A aprovação popular do presidente Jair Bolsonaro melhorou
consideravelmente, segundo pesquisa recente do Datafolha. Passou de 32% em
junho para 37% agora a parcela de brasileiros que consideram Bolsonaro “ótimo”
ou “bom” mesmo com mais de 100 mil compatriotas mortos numa pandemia que
poderia ter sido mitigada se o presidente não tivesse desdenhado da doença nem
das vítimas; mesmo com a economia em ruínas e com perspectivas sombrias graças
à falta de rumo do governo; mesmo com a destruição do Ministério da Educação,
com efeitos avassaladores para o futuro do País; mesmo com a devastação da
Amazônia a olhos vistos, estimulada pela leniência oficial; mesmo com a
transformação do Brasil em pária internacional graças a uma política externa
ideologicamente sustentável; mesmo com o sistemático descumprimento de todas as
promessas de campanha, inclusive aquela que garantia que Bolsonaro não
recorreria ao toma lá dá cá no Congresso; e mesmo com o aparecimento
inexplicável de cheques suspeitos na conta da primeira-dama, algo que, em
outros tempos e com outros personagens, causaria furor nacional.
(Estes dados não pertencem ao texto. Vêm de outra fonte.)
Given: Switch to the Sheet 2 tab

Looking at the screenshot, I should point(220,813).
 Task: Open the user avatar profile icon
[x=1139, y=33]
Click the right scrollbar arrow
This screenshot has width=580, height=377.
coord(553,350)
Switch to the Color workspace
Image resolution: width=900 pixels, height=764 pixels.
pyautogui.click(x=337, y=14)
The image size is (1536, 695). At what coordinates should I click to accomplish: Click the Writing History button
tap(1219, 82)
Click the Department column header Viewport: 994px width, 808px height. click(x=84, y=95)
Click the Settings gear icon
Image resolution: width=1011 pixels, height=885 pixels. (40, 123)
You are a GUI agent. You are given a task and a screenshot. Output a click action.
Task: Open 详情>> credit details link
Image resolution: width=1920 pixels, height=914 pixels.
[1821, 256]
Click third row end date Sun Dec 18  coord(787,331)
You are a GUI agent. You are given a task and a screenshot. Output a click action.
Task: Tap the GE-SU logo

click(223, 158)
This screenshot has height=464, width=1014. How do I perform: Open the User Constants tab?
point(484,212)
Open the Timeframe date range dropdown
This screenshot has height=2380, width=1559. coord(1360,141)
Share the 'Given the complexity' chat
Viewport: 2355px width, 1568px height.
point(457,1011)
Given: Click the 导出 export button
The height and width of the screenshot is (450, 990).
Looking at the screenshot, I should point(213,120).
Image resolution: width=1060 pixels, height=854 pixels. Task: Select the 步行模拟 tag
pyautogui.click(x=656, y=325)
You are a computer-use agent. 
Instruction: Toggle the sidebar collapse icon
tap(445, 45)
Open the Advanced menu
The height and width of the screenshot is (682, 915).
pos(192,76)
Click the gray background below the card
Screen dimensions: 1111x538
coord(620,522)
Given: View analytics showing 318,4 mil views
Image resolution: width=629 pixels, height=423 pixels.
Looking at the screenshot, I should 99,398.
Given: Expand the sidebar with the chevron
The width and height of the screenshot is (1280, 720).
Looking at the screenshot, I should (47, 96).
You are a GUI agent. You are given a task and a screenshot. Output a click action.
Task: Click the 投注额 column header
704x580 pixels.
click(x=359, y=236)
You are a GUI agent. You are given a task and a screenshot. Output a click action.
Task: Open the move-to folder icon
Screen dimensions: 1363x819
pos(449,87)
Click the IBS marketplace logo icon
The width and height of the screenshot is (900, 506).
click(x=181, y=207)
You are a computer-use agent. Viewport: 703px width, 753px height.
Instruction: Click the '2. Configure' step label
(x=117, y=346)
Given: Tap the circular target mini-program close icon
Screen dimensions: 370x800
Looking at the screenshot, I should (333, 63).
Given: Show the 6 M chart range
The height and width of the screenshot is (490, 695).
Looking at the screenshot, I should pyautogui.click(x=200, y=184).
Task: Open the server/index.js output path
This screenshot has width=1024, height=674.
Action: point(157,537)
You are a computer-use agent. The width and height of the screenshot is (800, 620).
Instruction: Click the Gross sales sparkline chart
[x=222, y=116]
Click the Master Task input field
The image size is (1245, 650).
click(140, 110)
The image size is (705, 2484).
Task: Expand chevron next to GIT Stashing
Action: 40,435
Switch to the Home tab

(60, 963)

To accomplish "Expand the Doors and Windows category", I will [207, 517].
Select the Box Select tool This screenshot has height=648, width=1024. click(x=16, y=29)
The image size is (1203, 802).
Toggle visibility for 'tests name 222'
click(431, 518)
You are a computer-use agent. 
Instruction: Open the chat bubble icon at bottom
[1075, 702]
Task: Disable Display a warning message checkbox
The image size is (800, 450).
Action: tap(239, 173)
Que a popularidade do presidente tenha aumentado entre os
mais vulneráveis da população, justamente aqueles que dependem da ajuda do
governo federal para atravessar as terríveis provações causadas pela pandemia,
é compreensível, mas não deixa de ser amargo: trata-se da comprovação de que
uma parcela significativa dos brasileiros se dá por satisfeita e fica feliz com
o governo quando tem o que comer.
Mas Bolsonaro melhorou seu desempenho também em segmentos
sociais de maior renda, e sua rejeição, no geral, recuou de 44% para 34%. No
conjunto, o presidente desfruta da maior popularidade desde que começou a
governar. A relevante alta de seus índices de aprovação coincide com sua mudança
de atitude política: em lugar da histrionice autoritária que vinha
caracterizando seu comportamento, para alegria dos camisas pardas bolsonaristas
e desespero do resto do País, Bolsonaro parou de criar uma crise por dia,
calando-se e aproximando-se de partidos fisiológicos para garantir apoio mínimo
no Congresso.
Ou seja, Bolsonaro tornou-se mais popular não em razão de
algo extraordinário que tenha feito à frente da Presidência, mas como
consequência do que deixou de fazer. Isso mostra que o País vive uma espécie de
torpor moral, em que grande parte de sua opinião pública considera as múltiplas
barbaridades cometidas pelo presidente, jogando inclusive com a vida de seus
concidadãos, não só aceitáveis, como irrelevantes, a ponto de passar a
caracterizar seu governo como “ótimo” ou “bom” – embora seja o pior da história
recente, por qualquer critério que se use.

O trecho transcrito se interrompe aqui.